In Situ formation of pH-/thermo-sensitive nanohybrids via friendly-assembly of poly(N-vinylpyrrolidone) onto LAPONITE®

The development of delivery nanosystems with a high payload, desirable release controllability, and cell responsiveness is important for an efficient and safe cancer therapy. In this study, multifunctional nanohybrids are successfully constructed by self-assembling a pH sensitive poly(N-vinylpyrrolidone) (PVP) onto LAPONITE® with a nanodisk structure (25 nm in diameter and 0.92 nm in thickness) in the absence of any organic solvent. The nanohybrids can effectively encapsulate a cationic anticancer drug, doxorubicin (DOX) through its electrostatic interactions with negatively-charged LAPONITE®. The hydrophobic component (alkane polymeric chain) of PVP can bind to the surface of LAPONITE®, with its hydrophilic components (ketone and tertiary amine residues) as a protective stealth shell for stabilization of the whole system. The deprotonation/protonation switchability of PVP endows the nanohybrids with good pH- and thermo-dual sensitivity in delivery of DOX drug, as compared to that modified with the polyethylene glycol (PEG, a common hydrophilic polymer for improving the stability of nanoparticles). In vitro biological evaluation indicated that the DOX-loaded nanocarriers can be effectively taken up by KB cells (a human epithelial carcinoma cell line), and exhibit uncompromising anticancer cytotoxicity as compared to free DOX, indicating their potential therapeutic delivery application.

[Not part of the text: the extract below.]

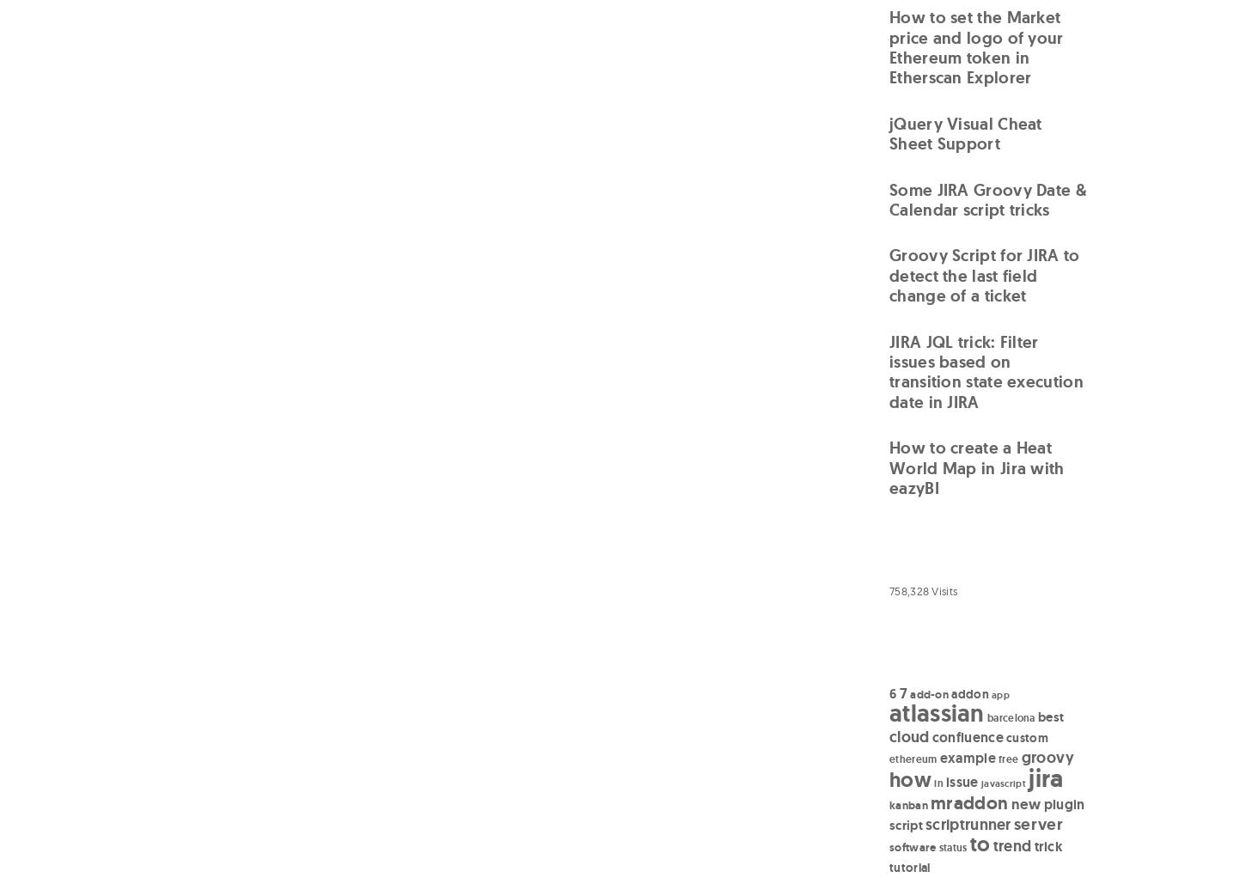 Image resolution: width=1246 pixels, height=896 pixels. I want to click on '6', so click(893, 692).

Development of bioabsorbable polylactide membrane with controllable hydrophilicity for adjustment of cell behaviours

Cell functions can be mediated through their interactions with the microenvironments, which highly depend on the surface state of the substrate. However, how to finely adjust the surface of biomaterials is still very challenging. In this study, poly(d,l-lactide) (PDLLA) with high molecular weight was synthesized via ring opening polymerization, which was hot-pressed into PDLLA membrane. In order to modify the hydrophobicity of the membrane (a limiting factor for its biomedical application), an amphiphilic monomethoxyl poly(ethylene glycol)-b-poly(d,l-lactide) (PEG-PDLLA) was selected to improve its surface hydrophilicity through a simple self-assembly approach. It was found that the contact angles of the modified membrane can be well controlled by variation of PEG-PDLLA concentrations. In vitro cell biological study indicates that optimized cell adhesion can be achieved on the modified membrane with a contact angle of around 50° via its self-assembly with an ethanol/water solution of PEG-PDLA (35 mg ml−1). The surface modification of the membrane also changed its biodegradation property in the process of its incubation period up to 240 days. The surface modification method may afford an effective way for adjustment of the surface (interface) of membrane (scaffolds) of different biomaterials, beyond polylactide.